Going into this morning, most economists expected initial unemployment claims to improve, but after seeing the new report from the Department of Labor, few expected news this good.

New applications for U.S. unemployment benefits fell by 37,000 to a seasonally adjusted 335,000 in the week ended Jan. 12, the Labor Department said Thursday. Claims fell to the lowest level since January 2008, but the big drop likely stems from a seasonal-adjustment quirk whose effects could quickly fade and push the numbers back up in the next few weeks.
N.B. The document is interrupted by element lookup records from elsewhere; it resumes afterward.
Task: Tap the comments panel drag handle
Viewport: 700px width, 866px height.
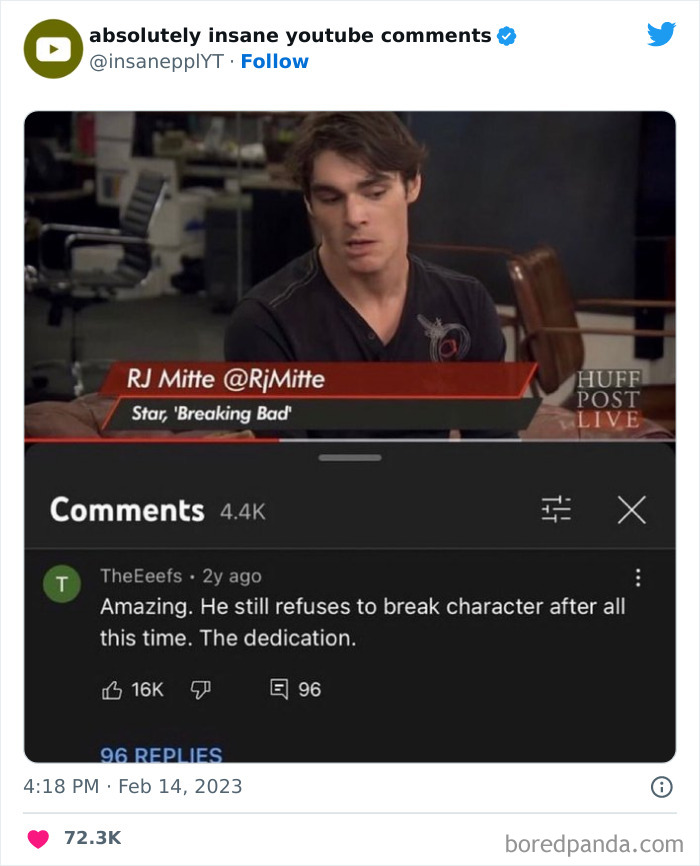Action: pyautogui.click(x=350, y=458)
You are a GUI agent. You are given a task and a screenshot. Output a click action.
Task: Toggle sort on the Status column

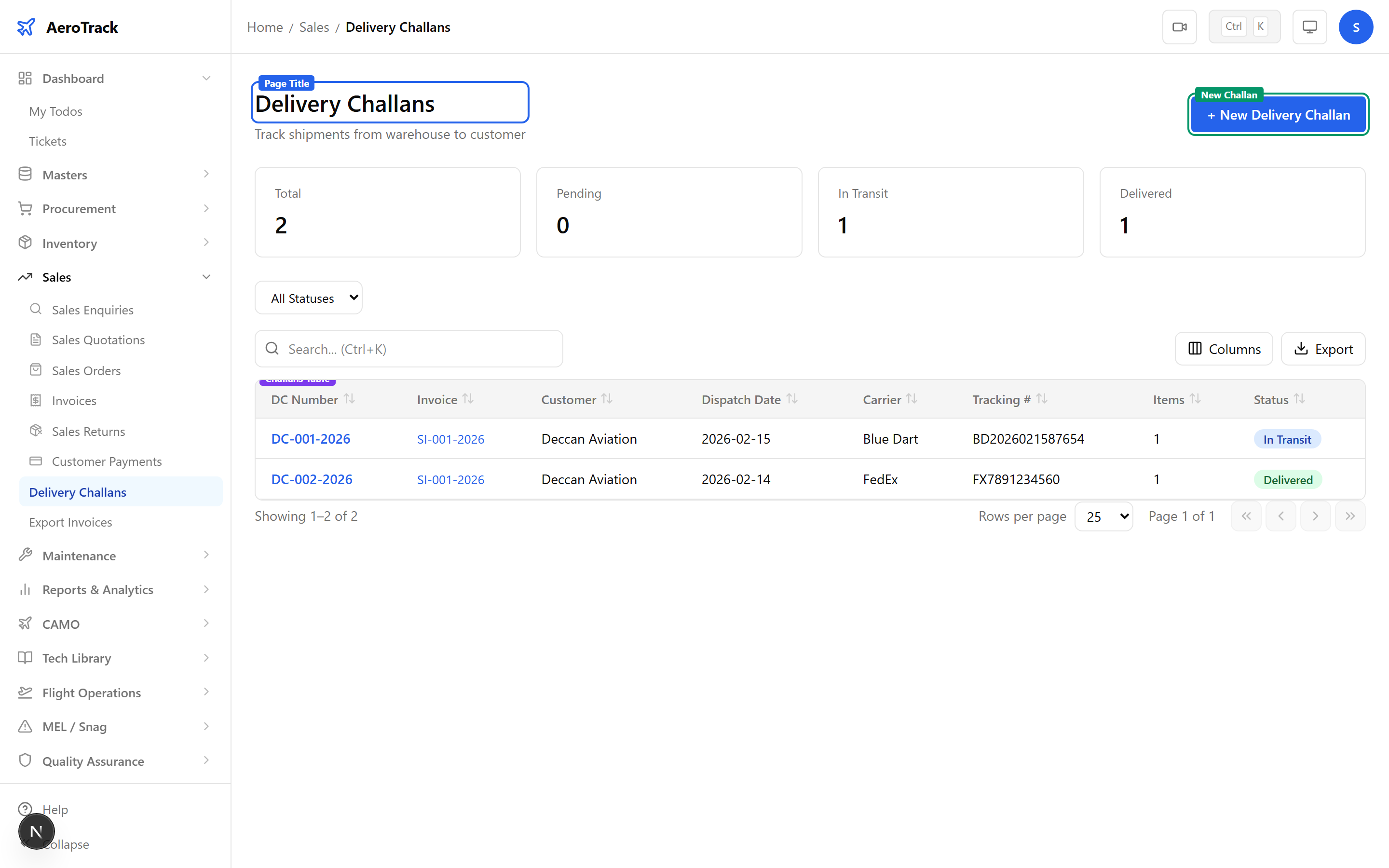[1298, 398]
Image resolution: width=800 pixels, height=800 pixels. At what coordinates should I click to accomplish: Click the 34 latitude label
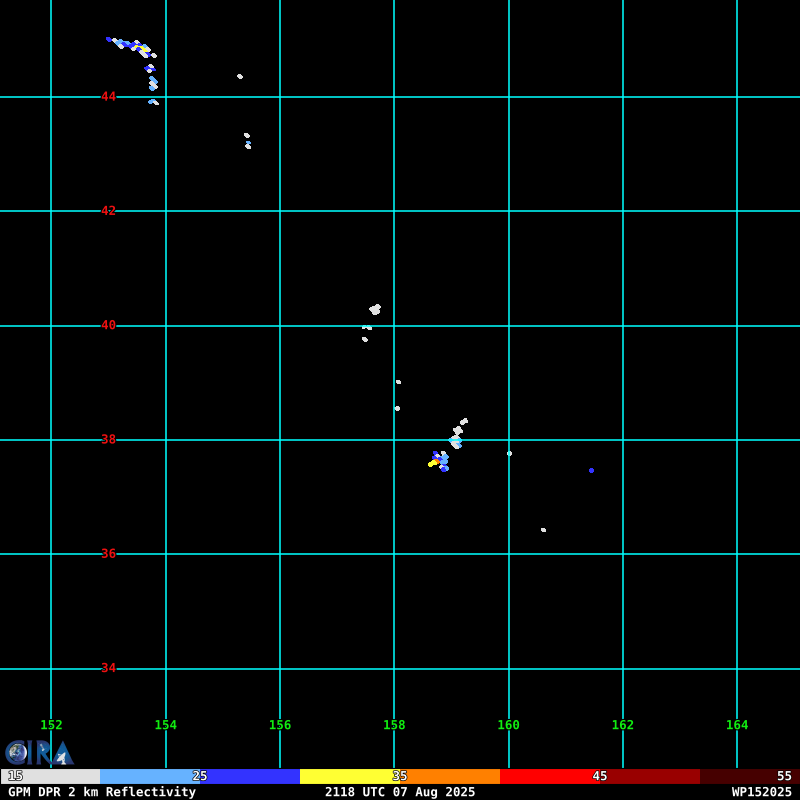pos(108,668)
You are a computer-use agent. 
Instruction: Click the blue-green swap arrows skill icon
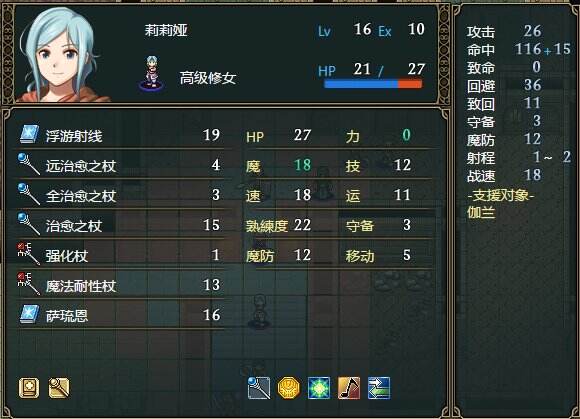pyautogui.click(x=379, y=388)
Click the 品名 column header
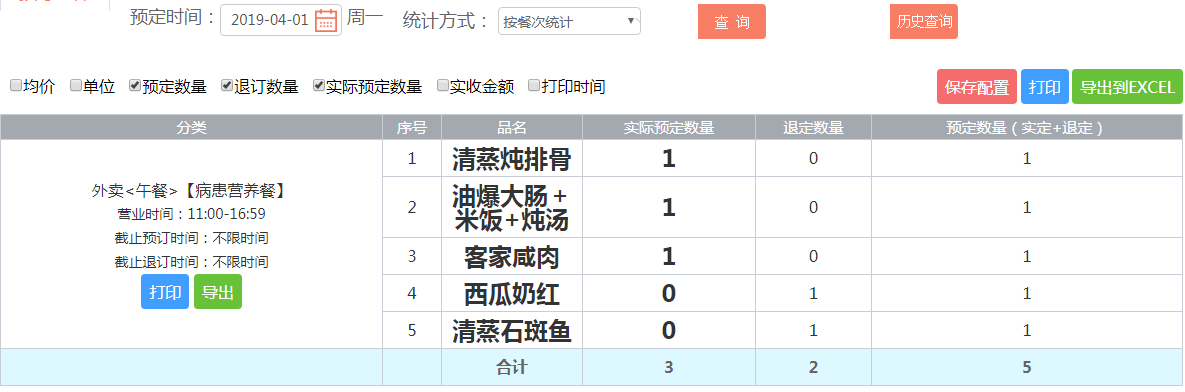The width and height of the screenshot is (1185, 392). point(512,128)
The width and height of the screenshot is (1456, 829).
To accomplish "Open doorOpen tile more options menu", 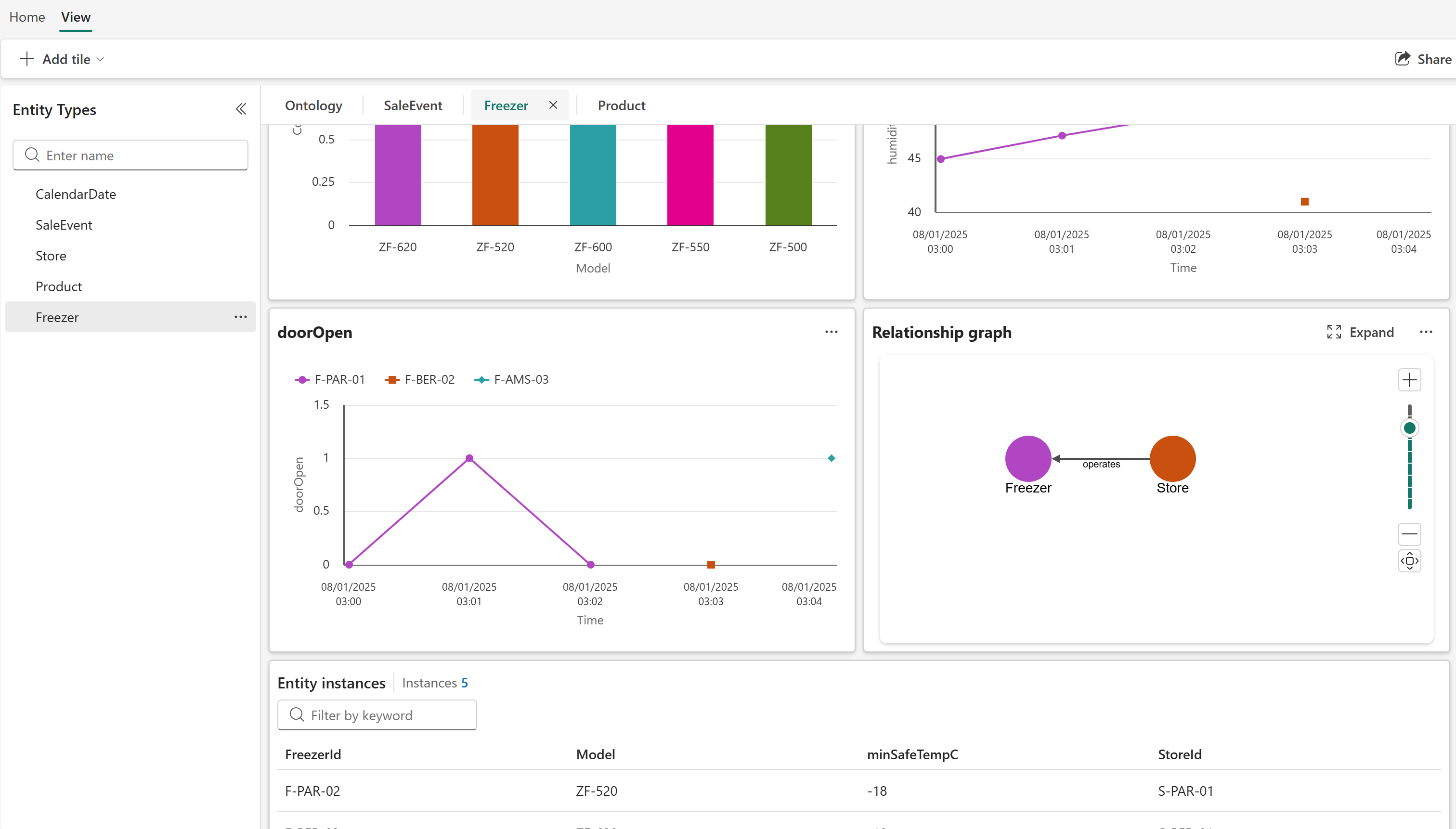I will (831, 332).
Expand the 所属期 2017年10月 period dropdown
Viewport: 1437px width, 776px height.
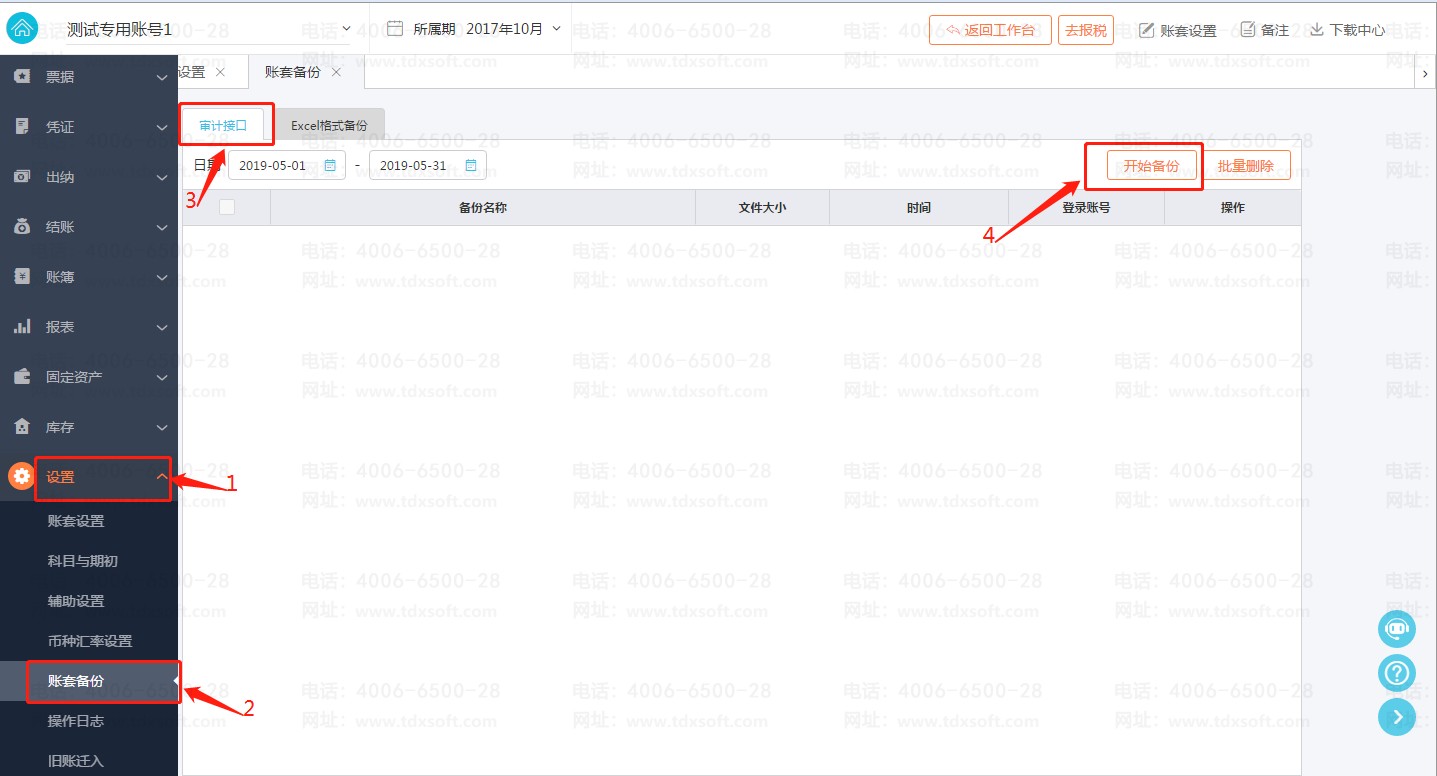coord(556,29)

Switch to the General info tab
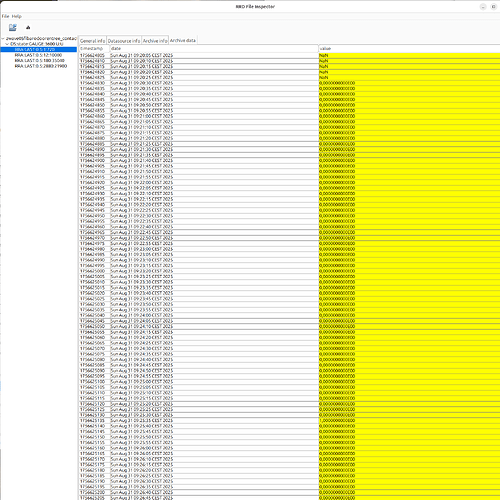point(92,41)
Economists surveyed by MarketWatch expected claims to drop to 368,000 from last week's slightly revised 372,000.

The caveats certainly matter -- seasonal quirks don't last -- but for the record, the last time we saw a number this low, it was exactly five years ago this week.

To reiterate the point I make every Thursday morning, it's worth remembering that week-to-week results can vary widely, and it's best not to read too much significance into any one report.

In terms of metrics, when jobless claims fall below the 400,000 threshold, it's considered evidence of an improving jobs landscape, and when the number drops below 370,000, it suggests jobs are being created rather quickly. We've been below the 370,000 threshold five of the last six weeks.

Above you'll find the chart showing weekly, initial unemployment claims going back to the beginning of 2007. (Remember, unlike the monthly jobs chart, a lower number is good news.) For context, I've added an arrow to show the point at which President Obama's Recovery Act began spending money.